Fitch warns insured losses from blasts could reach $1.5b
Updated: 2015-08-19 07:34
By Hu Yuanyuan(China Daily)
Local residents pass a branch of PICC in Nanjing, Jiangsu province. [Zhen Huai / For China Daily]
The insured losses from a series of explosions at a chemical warehouse in Tianjin on Aug 12 are likely to range from $1 billion to $1.5 billion, Fitch Ratings said in a report on Tuesday.
The high insurance penetration rate in this area could make the blasts one of the most costly catastrophe claims for the Chinese insurance sector in the past few years, the report said.
According to the China Insurance Regulatory Commission, non-life-insurance premiums from Tianjin amounted to 11 billion yuan ($1.7 billion) last year.
As such, should insured losses come in at the high end of the initial estimate of $1 billion to $1.5 billion, they would represent about 88 percent of total direct premiums written in Tianjin, or roughly 5.4 percent of aggregated shareholder capital for the six most active issuers at the end of last year.
Motor insurance is expected to be a major sector of all claims, since over 8,000 vehicles were destroyed in the blasts.
Fitch expects the number of reported insurance claims cases to surge further in the coming weeks. It believes that claims are likely to undermine the financial performance of some regional players, as well as property and casualty insurers with high-risk accumulation in the affected areas.
PICC Property and Casualty Co, Ping An Property & Casualty Insurance Co of China, China Pacific Property Insurance, China Continent Property & Casualty Insurance, Sunshine Property & Casualty Insurance and Taiping General Insurance are the most active insurers in the region, accounting for more than 77 percent of the non-life segment as measured by direct premiums written.
Settlements started last week. Tianjin Port Public Security Bureau, located just 100 meters from the explosion site, received a 2 million yuan payment for its 27 destroyed cars from China United Insurance Co on Sunday.
On Monday, PICC Property and Casualty Insurance Co Ltd paid 20 million yuan to Tianjin Port Group.
"The blasts will not put too big a burden on the major insurance companies in China, since the industry is large enough to handle claims up to $1.5 billion, and reinsurers will help share the claims as well," said Wang Guojun, a professor at the University of International Business and Economics in Beijing.
Claims from the blasts could be shared with both local and international reinsurers, which could mitigate the direct impact on the Chinese insurance sector.
While insurers could recover a portion of their property claims from their reinsurers, their exposure, the amount of retention and the number of reinstatements under the catastrophe reinsurance program are likely to determine the degree of severity to which they are affected.

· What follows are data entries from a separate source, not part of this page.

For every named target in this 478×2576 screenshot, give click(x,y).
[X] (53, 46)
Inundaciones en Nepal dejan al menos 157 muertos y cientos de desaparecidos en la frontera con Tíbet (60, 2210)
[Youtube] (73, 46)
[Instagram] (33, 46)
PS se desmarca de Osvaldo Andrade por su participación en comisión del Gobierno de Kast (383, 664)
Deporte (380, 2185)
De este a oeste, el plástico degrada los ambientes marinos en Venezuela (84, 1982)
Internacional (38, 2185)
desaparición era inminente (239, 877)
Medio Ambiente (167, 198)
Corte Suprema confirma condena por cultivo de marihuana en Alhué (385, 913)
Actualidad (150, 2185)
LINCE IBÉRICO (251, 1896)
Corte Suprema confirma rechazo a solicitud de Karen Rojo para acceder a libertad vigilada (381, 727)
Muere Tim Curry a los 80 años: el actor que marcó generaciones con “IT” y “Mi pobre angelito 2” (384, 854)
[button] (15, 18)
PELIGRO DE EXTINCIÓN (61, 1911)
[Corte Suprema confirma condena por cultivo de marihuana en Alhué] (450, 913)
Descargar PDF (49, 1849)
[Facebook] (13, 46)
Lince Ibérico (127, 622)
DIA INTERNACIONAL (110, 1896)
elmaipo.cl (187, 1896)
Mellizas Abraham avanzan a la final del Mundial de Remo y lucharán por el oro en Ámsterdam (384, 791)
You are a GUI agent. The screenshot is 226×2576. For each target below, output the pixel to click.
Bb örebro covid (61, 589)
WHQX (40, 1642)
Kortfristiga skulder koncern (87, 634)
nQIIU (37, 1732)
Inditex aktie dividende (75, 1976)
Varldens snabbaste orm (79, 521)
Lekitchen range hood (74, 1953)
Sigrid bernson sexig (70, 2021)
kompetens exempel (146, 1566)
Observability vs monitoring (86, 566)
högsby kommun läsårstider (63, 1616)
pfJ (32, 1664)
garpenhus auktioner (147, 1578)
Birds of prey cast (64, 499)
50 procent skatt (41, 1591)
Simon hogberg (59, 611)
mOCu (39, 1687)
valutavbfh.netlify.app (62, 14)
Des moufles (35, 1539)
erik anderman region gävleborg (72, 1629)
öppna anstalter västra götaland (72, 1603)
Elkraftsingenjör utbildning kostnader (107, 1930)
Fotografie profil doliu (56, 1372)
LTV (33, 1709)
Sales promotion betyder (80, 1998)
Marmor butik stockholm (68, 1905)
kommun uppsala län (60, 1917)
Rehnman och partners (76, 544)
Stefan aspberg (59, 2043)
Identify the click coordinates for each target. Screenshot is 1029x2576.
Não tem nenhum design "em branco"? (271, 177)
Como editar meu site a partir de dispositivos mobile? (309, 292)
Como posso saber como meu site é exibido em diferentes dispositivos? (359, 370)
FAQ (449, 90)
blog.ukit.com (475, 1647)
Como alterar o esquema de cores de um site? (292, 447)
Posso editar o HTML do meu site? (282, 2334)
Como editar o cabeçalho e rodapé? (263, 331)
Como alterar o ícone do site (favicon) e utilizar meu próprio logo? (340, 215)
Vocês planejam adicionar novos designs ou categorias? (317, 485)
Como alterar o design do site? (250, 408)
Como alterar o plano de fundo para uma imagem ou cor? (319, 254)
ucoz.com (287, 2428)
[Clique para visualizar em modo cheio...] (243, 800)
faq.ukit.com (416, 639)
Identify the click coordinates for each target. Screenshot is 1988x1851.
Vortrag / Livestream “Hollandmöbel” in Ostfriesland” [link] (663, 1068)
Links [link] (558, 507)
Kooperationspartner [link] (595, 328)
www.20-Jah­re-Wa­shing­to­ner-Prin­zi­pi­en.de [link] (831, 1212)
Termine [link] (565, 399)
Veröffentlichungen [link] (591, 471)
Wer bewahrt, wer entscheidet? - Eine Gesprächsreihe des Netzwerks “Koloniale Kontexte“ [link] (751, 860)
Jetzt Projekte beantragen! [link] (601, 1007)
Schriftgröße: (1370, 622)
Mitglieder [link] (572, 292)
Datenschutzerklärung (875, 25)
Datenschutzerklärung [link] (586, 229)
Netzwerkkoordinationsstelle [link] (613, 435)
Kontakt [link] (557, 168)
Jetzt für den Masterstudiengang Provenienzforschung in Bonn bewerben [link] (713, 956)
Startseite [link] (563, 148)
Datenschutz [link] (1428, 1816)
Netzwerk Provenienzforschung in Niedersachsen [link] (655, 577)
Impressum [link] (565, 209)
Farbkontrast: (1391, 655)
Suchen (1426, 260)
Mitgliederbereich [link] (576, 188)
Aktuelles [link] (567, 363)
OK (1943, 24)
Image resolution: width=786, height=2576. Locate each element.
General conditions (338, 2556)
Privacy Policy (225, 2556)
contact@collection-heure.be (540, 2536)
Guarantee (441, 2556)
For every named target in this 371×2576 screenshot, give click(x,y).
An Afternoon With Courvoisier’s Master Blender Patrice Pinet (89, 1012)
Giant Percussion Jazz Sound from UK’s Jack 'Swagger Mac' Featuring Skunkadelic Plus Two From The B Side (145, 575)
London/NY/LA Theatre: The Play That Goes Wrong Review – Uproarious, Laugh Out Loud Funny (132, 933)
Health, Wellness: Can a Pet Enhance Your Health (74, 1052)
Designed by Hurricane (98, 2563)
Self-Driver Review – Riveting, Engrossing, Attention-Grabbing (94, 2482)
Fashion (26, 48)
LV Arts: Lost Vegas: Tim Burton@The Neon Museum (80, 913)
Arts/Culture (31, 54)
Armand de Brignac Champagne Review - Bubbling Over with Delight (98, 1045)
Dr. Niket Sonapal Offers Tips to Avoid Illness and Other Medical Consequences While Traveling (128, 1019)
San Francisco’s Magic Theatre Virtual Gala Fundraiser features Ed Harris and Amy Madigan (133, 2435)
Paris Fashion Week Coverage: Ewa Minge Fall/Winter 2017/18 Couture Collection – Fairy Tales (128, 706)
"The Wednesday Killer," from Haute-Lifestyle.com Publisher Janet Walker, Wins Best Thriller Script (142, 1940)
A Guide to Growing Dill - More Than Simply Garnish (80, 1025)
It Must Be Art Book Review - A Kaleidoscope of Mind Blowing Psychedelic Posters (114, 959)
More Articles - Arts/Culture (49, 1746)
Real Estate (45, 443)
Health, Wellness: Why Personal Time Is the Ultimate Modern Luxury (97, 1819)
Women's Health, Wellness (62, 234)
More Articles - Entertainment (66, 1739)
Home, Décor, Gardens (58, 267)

Motor insurance claims could impair insurers' margins and capital if their reinsurance protection is marginal and the degree of risk accumulation within the affected region is significant.
Medical and life insurance claims are also likely to be substantial. Victims of death and injuries are covered by a government-supported accident insurance plan for the Tianjin region, in addition to their own medical and life insurance policies. Each injured person who is insured by the government plan can claim compensation of between 20,000 and 35,000 yuan, depending on the extent of the injuries, while compensation of 50,000 yuan will be paid in the event of death.
"The incident will have some positive impact on the insurance companies. They will have more comprehensive risk management and scrutiny of their clients in the future," Wang said.
Tian Siqi contributed to this story.